LLM Overview
All LLMs in SynapseKit extend BaseLLM and share the same interface.
Interface
class BaseLLM(ABC):
async def stream(self, prompt: str, **kwargs) -> AsyncIterator[str]: ...
async def generate(self, prompt: str, **kwargs) -> str: ...

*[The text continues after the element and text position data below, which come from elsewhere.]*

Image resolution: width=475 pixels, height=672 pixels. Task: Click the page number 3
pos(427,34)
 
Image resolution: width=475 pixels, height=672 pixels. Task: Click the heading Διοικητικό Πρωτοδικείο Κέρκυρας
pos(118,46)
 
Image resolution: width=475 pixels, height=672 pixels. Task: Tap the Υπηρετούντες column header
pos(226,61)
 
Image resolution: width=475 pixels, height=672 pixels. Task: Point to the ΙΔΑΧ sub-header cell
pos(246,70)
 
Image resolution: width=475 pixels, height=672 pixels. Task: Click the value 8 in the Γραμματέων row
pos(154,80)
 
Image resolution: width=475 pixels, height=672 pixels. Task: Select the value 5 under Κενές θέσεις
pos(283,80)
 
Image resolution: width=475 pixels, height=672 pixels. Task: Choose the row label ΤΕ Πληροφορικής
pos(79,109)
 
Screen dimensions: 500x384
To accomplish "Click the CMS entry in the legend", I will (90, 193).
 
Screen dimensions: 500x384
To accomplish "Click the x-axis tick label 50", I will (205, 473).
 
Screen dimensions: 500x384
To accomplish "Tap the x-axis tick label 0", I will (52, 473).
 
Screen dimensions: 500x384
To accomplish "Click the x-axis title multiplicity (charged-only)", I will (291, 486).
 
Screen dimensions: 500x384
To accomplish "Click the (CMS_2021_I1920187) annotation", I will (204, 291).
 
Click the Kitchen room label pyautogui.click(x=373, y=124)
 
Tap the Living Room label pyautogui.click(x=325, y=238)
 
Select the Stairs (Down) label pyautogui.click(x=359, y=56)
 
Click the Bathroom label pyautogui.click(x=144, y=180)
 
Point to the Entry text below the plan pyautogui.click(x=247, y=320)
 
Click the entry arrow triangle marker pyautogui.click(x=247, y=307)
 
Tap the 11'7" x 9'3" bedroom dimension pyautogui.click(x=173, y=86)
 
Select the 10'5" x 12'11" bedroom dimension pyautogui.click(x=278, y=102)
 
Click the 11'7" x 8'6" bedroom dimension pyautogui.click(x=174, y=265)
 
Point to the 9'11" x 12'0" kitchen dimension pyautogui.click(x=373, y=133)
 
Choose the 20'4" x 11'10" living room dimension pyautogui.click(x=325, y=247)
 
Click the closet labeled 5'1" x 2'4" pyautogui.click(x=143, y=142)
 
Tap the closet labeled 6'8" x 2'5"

async def stream_with_messages(self, messages: list[dict], **kwargs) -> AsyncIterator[str]: ...
async def generate_with_messages(self, messages: list[dict], **kwargs) -> str: ...
generate() is always implemented as "".join([...async for... in stream()]) — streaming is primary.
LLMConfig
from synapsekit import LLMConfig
config = LLMConfig(
model="gpt-4o-mini",
api_key="sk-...",
provider="openai",
system_prompt="You are a helpful assistant.",
temperature=0.2,
max_tokens=1024,
# Optional: caching and retries
cache=False, # Enable LRU response caching
cache_maxsize=128, # Max cached responses
cache_backend="memory", # "memory" or "sqlite"
max_retries=0, # Retry attempts (0 = disabled)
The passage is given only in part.